**ASSIGNMENT:** Everything from the line containing "Task: Open the dropdown next to 中国科传 title" through the line containing "The height and" should be repeated exactly, and nothing else from the data.

**PROVIDED RECORDS:**

- - -

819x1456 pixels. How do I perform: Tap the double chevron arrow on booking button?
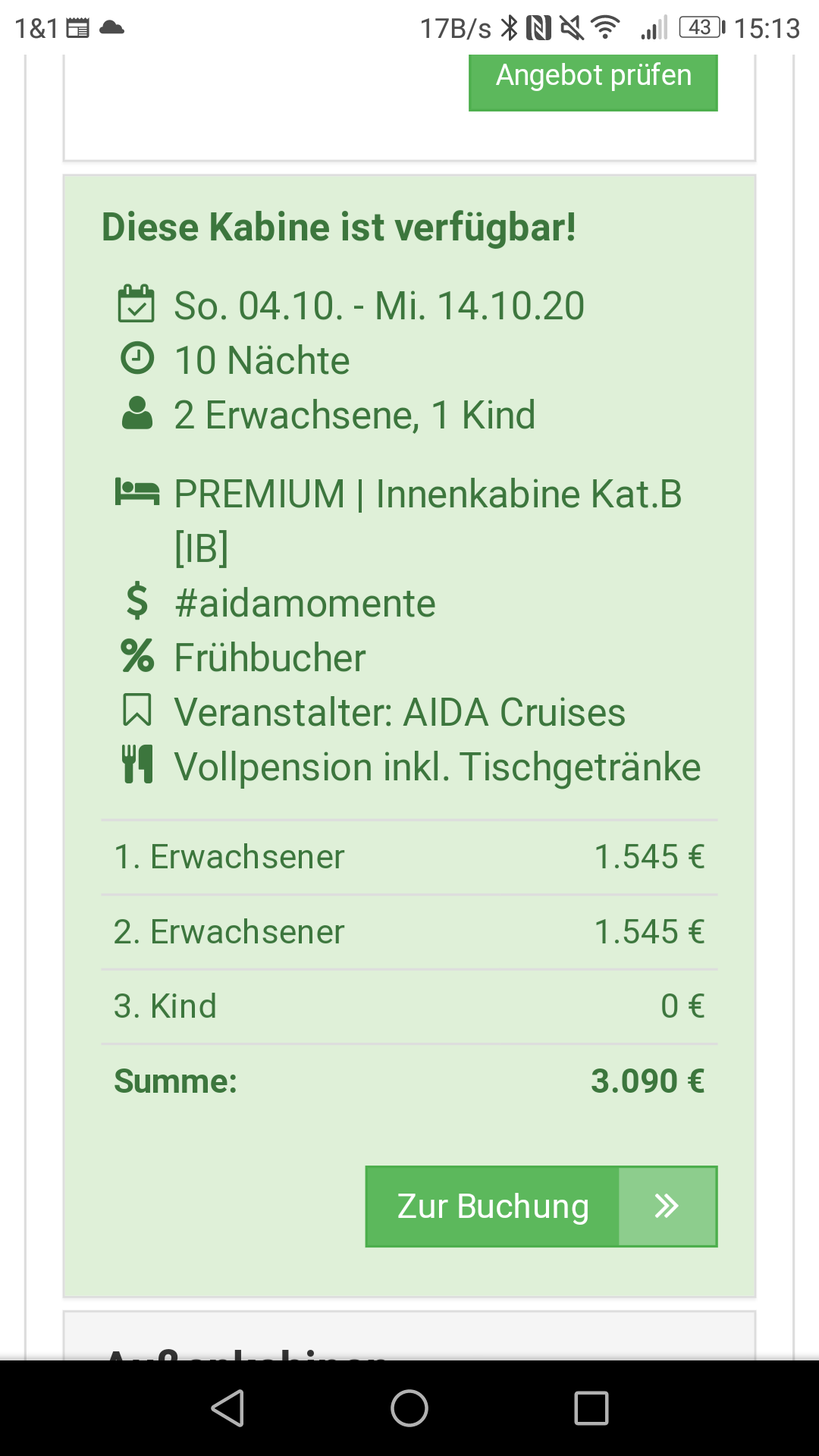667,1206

- - -

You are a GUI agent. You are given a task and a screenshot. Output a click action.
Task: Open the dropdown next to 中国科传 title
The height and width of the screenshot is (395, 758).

- - -

**RESULT OF THIS EXERCISE:**
Task: Open the dropdown next to 中国科传 title
The height and width of the screenshot is (395, 758).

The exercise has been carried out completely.